You can be Good or Great
Carter: (to Dr. Anspaugh) I can be a competent surgeon. I can learn the techniques, the mechanics, but I'll never be a great surgeon. Dr. Anspaugh, I can be a great doctor; a doctor who spends time with his patients, who's there for them. I'm good at it. Really good.
The above quote is from an old episode of ER where Dr. Carter tries to explain to his boss why he wants to switch specialities, stay at the same hospital, but switch specialties. In the context of the episode, Carter spends all his time trying to corner Anspaugh on the issue, Anspaugh naturally avoiding him. His response to the above is something akin to Carter being so young but already knowing what he wants out of life.
I don't know how, or when, but this quote has been bouncing around in my head for the last 6 months... so much so that I am trying to find the episode and watch it again in its entirety.
Look at your current career, are you doing a good job? I've come to realize that someone who even goes above and beyond can still be doing a good job. These aren't necessarily the guys who punch in and out on the clock - these are the people who know what to do and go and do it, stay late, get on the plane, whatever it takes. But deep down they know they could do better.
So the question becomes why aren't they doing what they know will make them great at their job?

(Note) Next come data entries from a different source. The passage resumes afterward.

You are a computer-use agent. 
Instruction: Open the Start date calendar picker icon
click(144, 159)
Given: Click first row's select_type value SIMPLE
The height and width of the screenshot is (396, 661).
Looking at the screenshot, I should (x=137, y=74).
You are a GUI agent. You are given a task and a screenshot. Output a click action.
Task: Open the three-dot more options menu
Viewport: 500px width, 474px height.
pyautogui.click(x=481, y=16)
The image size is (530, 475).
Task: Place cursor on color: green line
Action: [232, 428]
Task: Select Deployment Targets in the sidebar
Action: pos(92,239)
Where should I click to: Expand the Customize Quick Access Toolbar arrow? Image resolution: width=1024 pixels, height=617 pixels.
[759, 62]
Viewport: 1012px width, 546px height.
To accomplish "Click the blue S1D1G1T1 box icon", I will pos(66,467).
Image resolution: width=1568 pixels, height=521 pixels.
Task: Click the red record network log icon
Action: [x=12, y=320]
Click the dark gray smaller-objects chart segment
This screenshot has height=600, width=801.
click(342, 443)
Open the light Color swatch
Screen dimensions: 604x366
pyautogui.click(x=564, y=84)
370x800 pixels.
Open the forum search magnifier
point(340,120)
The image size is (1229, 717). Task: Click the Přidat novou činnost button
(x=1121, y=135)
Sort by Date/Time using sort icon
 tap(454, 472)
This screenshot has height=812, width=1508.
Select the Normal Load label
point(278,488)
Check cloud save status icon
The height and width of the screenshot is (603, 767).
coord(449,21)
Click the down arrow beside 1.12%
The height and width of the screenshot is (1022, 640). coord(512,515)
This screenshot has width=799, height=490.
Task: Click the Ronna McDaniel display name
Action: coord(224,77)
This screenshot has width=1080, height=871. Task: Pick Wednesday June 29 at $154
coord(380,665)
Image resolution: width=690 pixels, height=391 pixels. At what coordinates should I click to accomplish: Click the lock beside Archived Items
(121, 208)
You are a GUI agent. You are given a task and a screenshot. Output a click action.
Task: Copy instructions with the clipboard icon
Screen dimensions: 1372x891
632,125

For me, it always comes back to passion, you have to believe in what you are doing, you have to see the value of what you are doing. Its the passion that people have in their careers that drive them towards always doing their best and always raising the bar for themselves. Its not so much as seeing the light on the train at the end of the tunnel, its more about hopping onto the train as it races by you. As a society, we tend to lean toward the monetary in encouraging the move from good to great but it isn't that easy and in most cases it is rarely the case (sure paying someone their just due always helps) but it isn't the driving force behind the change. If a guy is already staying late on his own to crush some bugs and 3 weeks later you offer him a monetary incentive to finish the rest, he's not going to finish the rest because of the incentive, he's going to finish it because he believes in the product and wants to see it done right.
In the above ER episode, Carter leaves his surgical residency and goes back to the ER, he works unpaid for a year and he is great at it.